- Posted June 12, 2012 by
This iReport is part of an assignment:
Eye on Georgia
Enjoying the Black Sea from a modern urban park
One way to increase Batumi’s charm on tourists was restore the historical waterfront, well-known from latest 19 Century. But citizens in a modern city need also green areas and public spaces. Following the assignment of Batumi City Hall, Spanish office CMD Ingenieros designed in 2009 a new urban park along the coast southwards the city centre. Two years later completing this project, Batumi people show very positive feelings and emotions and use it in a natural way to enjoy the beach, practice sports and attend open-air events.
The park was designed starting from the urban grid of old Batumi, composed mainly by symmetrically organized square blocks. This pattern is the first layer of the conception of the park, and symbolizes the link to the history of the city. A second layer goes on top of the first one, it is an organic pattern based on curved lines that seem to flow through the park weaving trees, water, paths and lights.
Park gridlines want to reproduce main elements of a typical natural area avoiding an urban scene. These elements, like water and vegetation, have been distributed around the surface in order to create an organic shape. The green pattern changes continuously with the seasons, offering different spectacles during the year. The rich flora of Ajara plays a leading role in this layer. The river Mejinisckali draws a line across the boulevard, signing it and personalizing the location.

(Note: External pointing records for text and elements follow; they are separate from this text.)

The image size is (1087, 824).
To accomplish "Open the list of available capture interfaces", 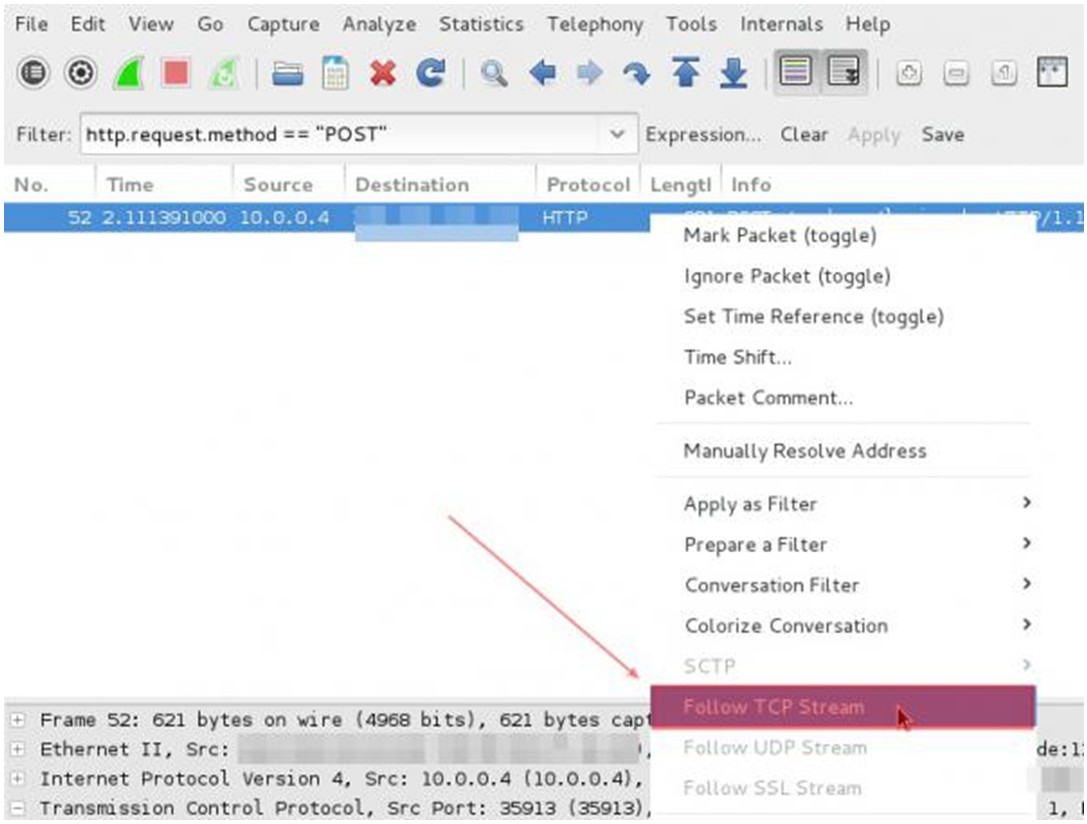I will [x=30, y=72].
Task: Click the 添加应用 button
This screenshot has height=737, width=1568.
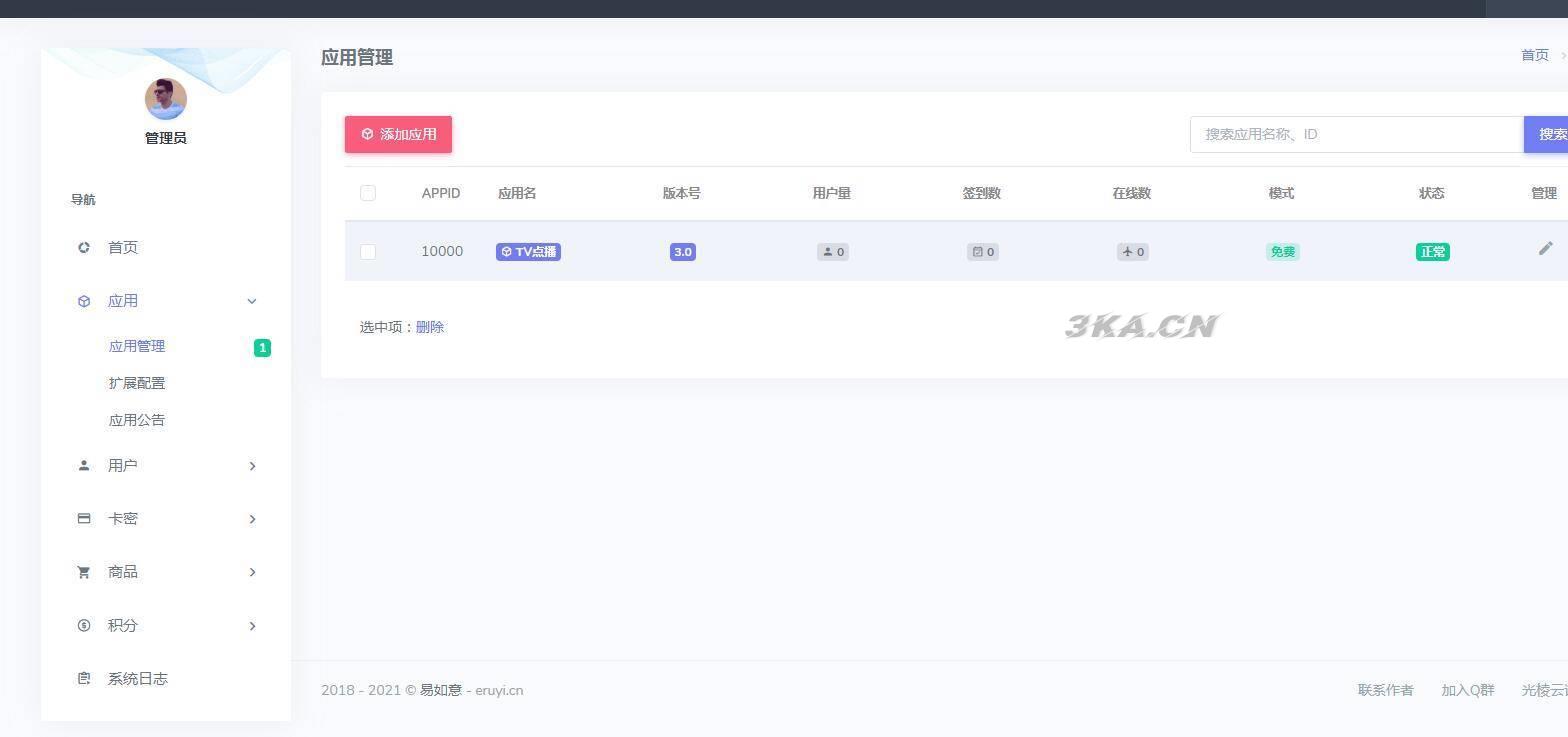Action: 398,134
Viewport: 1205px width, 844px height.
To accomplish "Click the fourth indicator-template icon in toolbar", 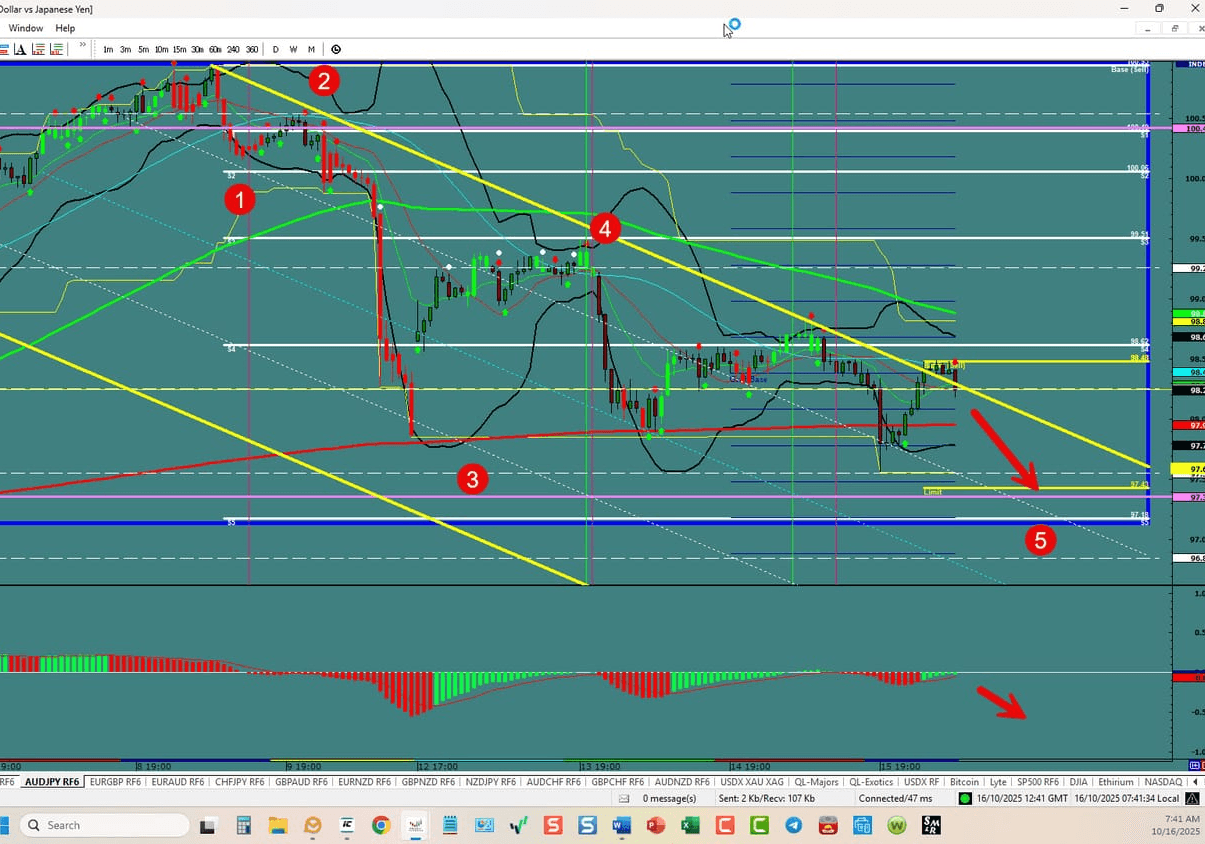I will click(x=56, y=49).
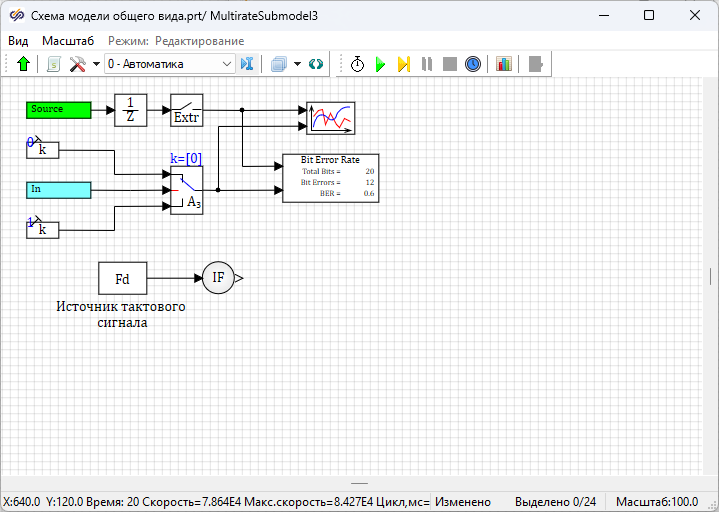Select the cyan In input block
This screenshot has height=512, width=719.
coord(58,189)
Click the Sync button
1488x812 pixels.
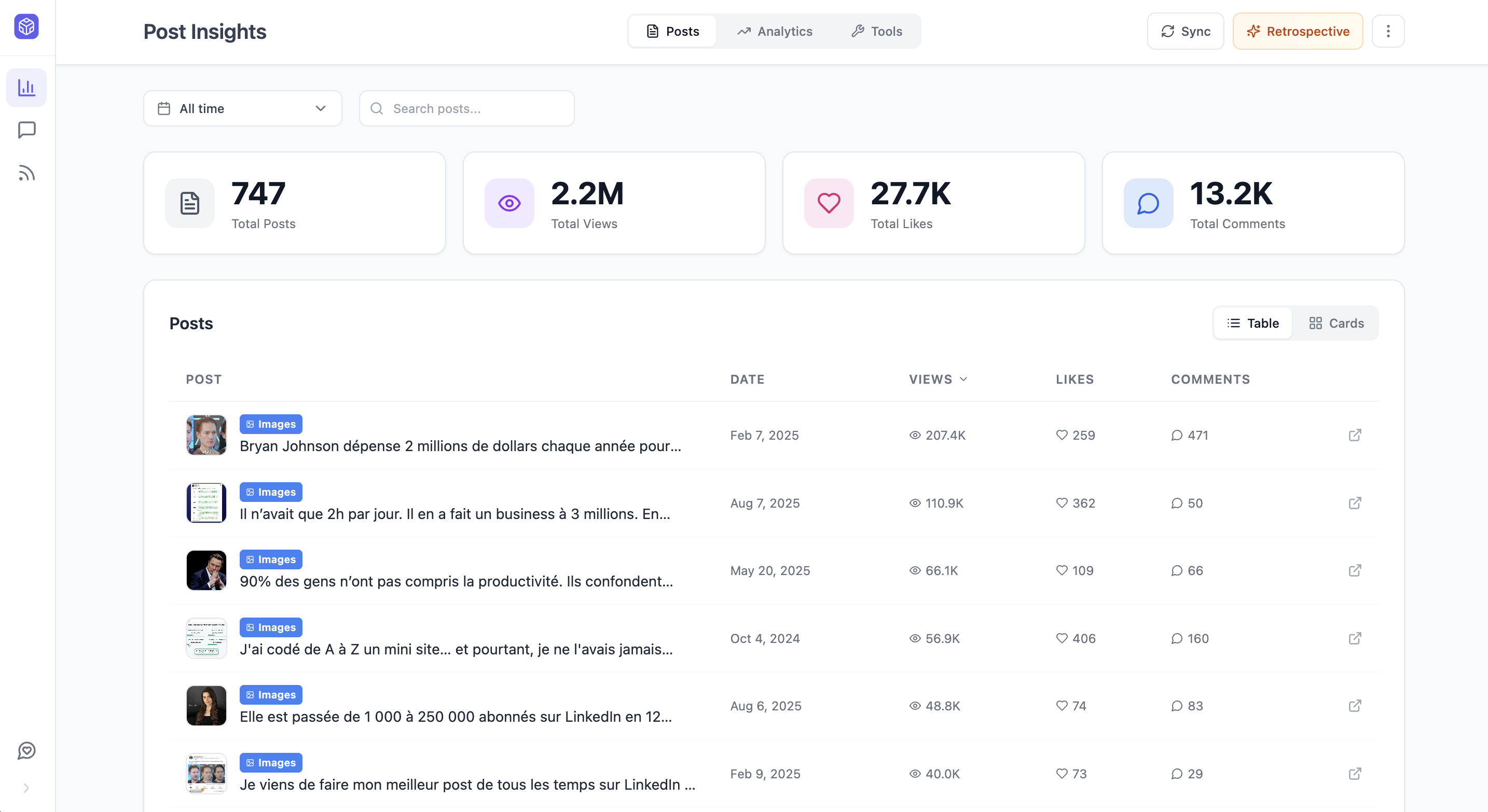pyautogui.click(x=1186, y=31)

Two footbridges have been designed both to cross it and to highlight its presence.
The idea behind this project was to transmit to Batumi’s people very positive feelings and emotions about their political context, recently in change and progress. Many areas for activities have been integrated on the boulevard and the park, apart from those ones traditionally related to enjoying the beach, so it is plenty of life throughout the year. In addition, the new boulevard creates a transition area between the sea and the city (160 m.-width) avoiding constructions on the seafront and supporting the strategy of sustainable tourism.